If you knew me, you would know that I often ask myself whether there is any such thing as an ‘independent thought.’ Sure, I mean, we all have our own minds but is their really any thing like ‘originality’. Every thought is inspired from someone else’s thought isn’t it? Am I really capable of making a sound ‘independent’ decision?

I really doubt it. Only very few people are gifted with this ability. Few because they know so much that they can take everything into account and then take a sound, unbiased decision. That’s it. To make an informed choice we must be well aware of all the perspectives, the perspectives behind the perspectives and those behind those perspectives. My pet dog just sighed; I bet he’s glad he isn’t human.

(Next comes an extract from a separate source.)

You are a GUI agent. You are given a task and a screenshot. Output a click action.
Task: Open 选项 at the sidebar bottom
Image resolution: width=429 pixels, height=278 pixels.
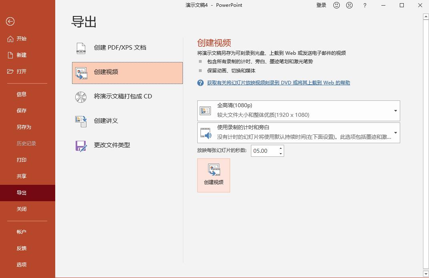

Talk about responsibility.

God is a funny guy. Or girl. But I personally think some seven year old boy, wearing a baseball cap with braces on his teeth and huge black rimmed spectacles holding a half eaten chocolate bar in his hand, is running the world. He was tired of playing videogames, I mean since he won every single time because he had obviously created the damn thing, he decided to throw these little people down on earth, added a layer of oxygen, another one of carbon dioxide and some other gases, and he discovered he’s allergic to all of this and his eyes started watering as a result of which seventy percent of the earth was covered in water. He didn’t know what to do with the overflow so he decided, ‘Eh, what the heck, let’s try freezing it at the top and the bottom of the ball.’ And Voila! The poles were created. Since he’s a boy, he decided that it all must start with a Big Bang, because, well, that’s entertaining.
And so he dropped us here, curiously waiting to see what we would do next. Amusement he wanted, and amusement he got. We were a laugh riot! What he found most amusing was how we fought to ‘rule the world’! But he enjoyed the wars, he really did. He’s a boy after all. And when everyone was happy, and it all got really mushy, he changed the channel, switched to the next planet where everyone was killing each other.

When he got bored, he added another catch in the system, like creating a hole in the ozone layer, and dropping people like Bush in the United States area.

Aaah. But there is something else we must know. God is actually that kids mom. By letting him run the galaxy, she’s just trying to teach him ‘what all not to do when I hand you the world the next time around’.

After all, God needs practical schooling.